Would you transcribe exactly the lines below, starting at the one that contains "Image resolution: width=1392, height=2576." and ending with the last line, both included? Leave out all other lines.

[Dataset entries]
-----
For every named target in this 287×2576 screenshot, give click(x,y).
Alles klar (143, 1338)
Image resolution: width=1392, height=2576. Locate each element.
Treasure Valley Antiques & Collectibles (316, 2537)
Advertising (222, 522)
-----
#### Answer for this exercise:
Image resolution: width=1392, height=2576. Locate each element.
Treasure Valley Antiques & Collectibles (316, 2537)
Advertising (222, 522)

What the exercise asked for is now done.